Task: Reproduce each of the entries below, substituting "status indicator" for "status badge" and leaving all other text unchanged. Omit the pictures from your answer.

===============

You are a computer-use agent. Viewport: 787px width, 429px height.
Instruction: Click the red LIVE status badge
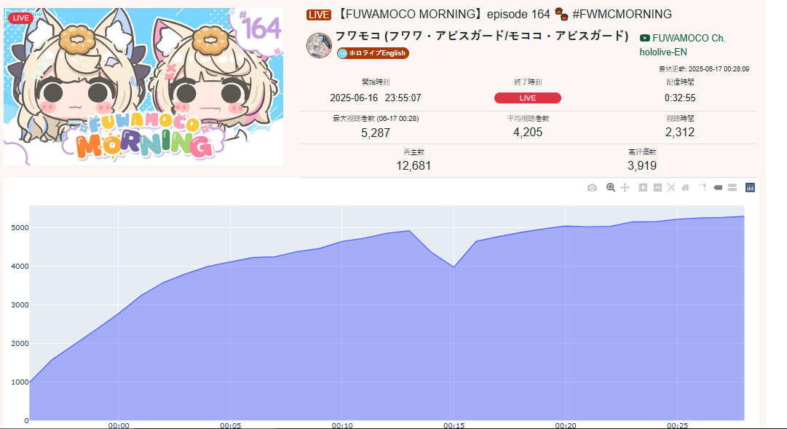click(x=528, y=98)
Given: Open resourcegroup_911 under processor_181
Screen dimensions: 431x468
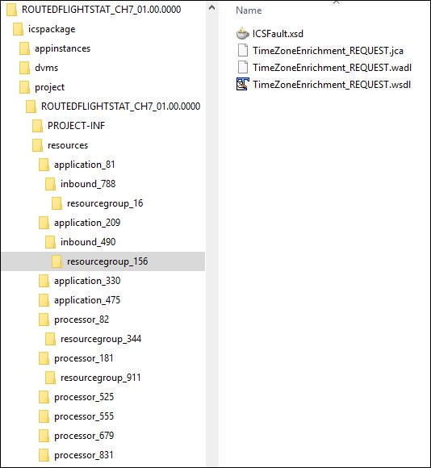Looking at the screenshot, I should (x=101, y=378).
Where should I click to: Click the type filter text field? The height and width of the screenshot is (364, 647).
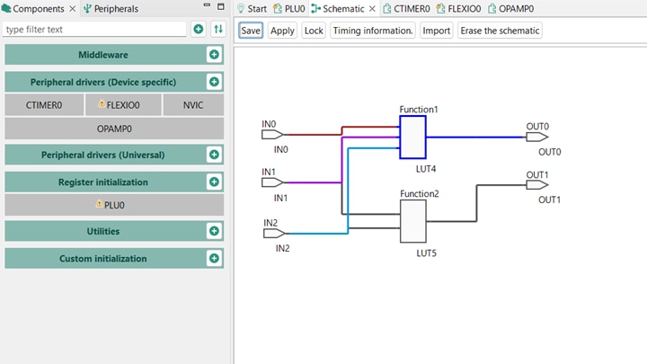[x=94, y=30]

===============

Result for this task:
You are a computer-use agent. Viewport: 787px width, 429px height.
Instruction: Click the red LIVE status indicator
click(x=528, y=98)
Given: Open resourcegroup_911 under processor_181
Screen dimensions: 431x468
Looking at the screenshot, I should (x=101, y=378).
Where should I click to: Click the type filter text field? The height and width of the screenshot is (364, 647).
[x=94, y=30]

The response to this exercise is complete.